Key insight: In ML, a passing unit-test suite proves that the code runs. It does not prove that the model is good, fair, stable, or better than the current production version.

Traditional CI/CD vs. ML CI/CD

Dimension	Traditional CI/CD	ML CI/CD
Primary artifact	Code	Code + data + trained model
Testing scope	Unit and integration tests	Code tests + data validation + model quality checks
Build trigger	Code push	Code push, new data, schedule, or drift alert
Release gate	Tests pass	Tests pass and model metrics meet thresholds
Silent failure mode	Logic bug or runtime error	Model keeps returning responses while predictions decay
Rollback unit	Previous code build	Previous code build + previous model version
Extra pillar	None	Continuous training

Google Cloud describes three pillars for production ML automation:

Continuous Integration: Test and validate code, components, data, data schemas, and models.
Continuous Delivery: Deploy not only a software package, but often an ML training pipeline that can deploy a prediction service.
Continuous Training: Automatically retrain and serve models when code, data, schedules, or monitoring signals require it.

That third pillar—CT, or continuous training—is what makes a machine learning CI/CD pipeline fundamentally different.

Why the risk is different in ML

In a normal application, a failure often appears as an error, crash, or failed request. In ML, the dangerous failure can be quieter: the prediction service returns 200 OK, but the predictions become worse because the world has shifted away from the training data.

KodeKloud’s 2026 CI/CD guidance cites two useful market signals: Gartner predicts that, through 2026, organizations will abandon 60% of AI projects that are not supported by AI-ready data, and the MLOps market has grown to $4.39 billion in 2026, largely to address production ML gaps.

2. Reference Architecture for a Machine Learning CI/CD Pipeline

A production-ready machine learning CI/CD pipeline should automate the path from change to validated deployment, while preserving traceability across code, data, features, models, metrics, and runtime behavior.

A practical reference architecture has six connected loops:

Source control and versioning
Data and feature validation
Training and evaluation
Packaging and reproducible environments
Model registry and promotion
Deployment and monitoring feedback

Reference pipeline flow

Code / Data / Feature Change
        |
        v
CI Trigger: push, pull_request, schedule, or manual dispatch
        |
        v
Install Dependencies + Pull Versioned Data
        |
        v
Validate Data Schema, Nulls, Ranges, Distributions
        |
        v
Run Unit + Integration Tests
        |
        v
Train Model on Versioned Dataset
        |
        v
Evaluate on Holdout Set
        |
        v
Quality Gate: accuracy, AUC, F1, fairness, or baseline check
        |
        v
Package Model + Container Image
        |
        v
Register Candidate Model
        |
        v
Promote to Staging / Production Alias
        |
        v
Deploy with Canary, Shadow, or Blue-Green
        |
        v
Monitor Drift, Live Performance, Errors
        |
        v
Trigger Retraining if Needed

Google Cloud’s ML lifecycle includes data extraction, data analysis, data preparation, model training, model evaluation, model validation, model serving, and model monitoring.
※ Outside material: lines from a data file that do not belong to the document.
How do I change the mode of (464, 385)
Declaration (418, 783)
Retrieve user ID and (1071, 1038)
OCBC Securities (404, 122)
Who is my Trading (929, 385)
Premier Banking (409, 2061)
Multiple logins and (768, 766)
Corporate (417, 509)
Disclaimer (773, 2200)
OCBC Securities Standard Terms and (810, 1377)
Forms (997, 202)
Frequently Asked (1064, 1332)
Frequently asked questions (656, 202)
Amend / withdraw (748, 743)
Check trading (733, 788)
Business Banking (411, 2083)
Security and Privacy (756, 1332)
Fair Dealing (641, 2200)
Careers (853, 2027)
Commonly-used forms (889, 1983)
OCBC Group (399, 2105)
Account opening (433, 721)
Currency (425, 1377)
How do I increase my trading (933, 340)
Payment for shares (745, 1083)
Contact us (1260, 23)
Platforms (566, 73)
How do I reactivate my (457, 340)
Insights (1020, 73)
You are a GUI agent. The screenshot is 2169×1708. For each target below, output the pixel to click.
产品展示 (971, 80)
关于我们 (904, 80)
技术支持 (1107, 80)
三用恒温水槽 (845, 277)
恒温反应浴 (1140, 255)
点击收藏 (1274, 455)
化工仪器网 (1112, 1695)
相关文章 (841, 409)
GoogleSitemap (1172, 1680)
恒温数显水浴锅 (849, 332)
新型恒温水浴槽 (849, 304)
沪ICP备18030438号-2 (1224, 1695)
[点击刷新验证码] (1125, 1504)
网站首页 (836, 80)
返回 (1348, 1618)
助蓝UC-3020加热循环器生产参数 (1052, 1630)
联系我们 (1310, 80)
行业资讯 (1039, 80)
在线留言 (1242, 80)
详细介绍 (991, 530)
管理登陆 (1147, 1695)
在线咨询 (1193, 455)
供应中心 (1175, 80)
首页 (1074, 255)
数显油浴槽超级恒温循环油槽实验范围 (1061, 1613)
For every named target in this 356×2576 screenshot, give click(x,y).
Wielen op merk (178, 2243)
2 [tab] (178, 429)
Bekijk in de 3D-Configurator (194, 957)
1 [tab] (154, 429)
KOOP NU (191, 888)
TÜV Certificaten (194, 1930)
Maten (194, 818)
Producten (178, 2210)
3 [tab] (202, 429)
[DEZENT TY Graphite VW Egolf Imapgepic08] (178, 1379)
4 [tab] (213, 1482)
Your pipeline should automate as many of those stages as practical.

Production rule: Do not treat training and deployment as the same decision. A model can be successfully trained and still be unfit for production.

3. Step 1: Version Code, Data, Features, and Models

The first requirement for reproducible ML is traceability. You need to answer one question for every model in production:

Which code, dataset, features, parameters, environment, metrics, and model artifact produced this prediction service?

What to version

Asset	Why it matters	Tools mentioned in source data
Code	Tracks training, preprocessing, serving, and validation logic	Git, GitHub, GitLab
Data	Reproduces the exact dataset used for training	DVC
Pipeline stages	Re-runs the same preparation and training workflow	DVC with `dvc repro`
Experiments	Preserves metrics, parameters, and artifacts	MLflow
Models	Enables promotion, rollback, and auditability	MLflow Model Registry
Containers	Preserves runtime environment	Docker

KodeKloud’s CI/CD guidance describes the goal clearly: any production prediction should be traceable to a commit, a dataset hash, and a model version.

Recommended repository structure

The source data includes a simple ML project structure with model code, tests, a Dockerfile, and GitHub Actions workflows. A production-oriented version can look like this:

.
├── src/
│   ├── data/
│   │   └── validate.py
│   ├── features/
│   ├── models/
│   │   ├── train.py
│   │   └── evaluate.py
│   └── serving/
├── tests/
│   └── test_model.py
├── ci/
│   ├── check_quality_gates.py
│   └── register_model.py
├── data/
│   └── processed/
├── models/
├── metrics/
├── requirements.txt
├── Dockerfile
└── .github/
    └── workflows/
        └── train.yml

Triggering the pipeline

SuperML’s CI/CD example uses GitHub Actions triggers for:

Push: Run on changes to main.
Pull request: Validate changes before merge.
Manual dispatch: Allow an operator to run the workflow from the GitHub UI.

KodeKloud also identifies additional retraining triggers:

Code change: New training logic or features.
New data: Fresh data lands and should be incorporated.
Drift alert: Monitoring detects distribution shift or performance decay.
Schedule: Some models need periodic retraining.

4. Step 2: Add Automated Data and Model Validation

Data validation is where ML CI earns its keep. Google Cloud explicitly notes that CI for ML is not only about testing code and components, but also testing and validating data, data schemas, and models.

Data validation checks to automate

SuperML’s example validates:

Schema: Required columns exist.
Nulls: Critical columns do not contain null values.
Ranges: Values fall within expected boundaries.
Label validity: Binary target values are valid.
Dataset size: Dataset has at least 1,000 rows.
Class balance: Churn rate is between 5% and 60%.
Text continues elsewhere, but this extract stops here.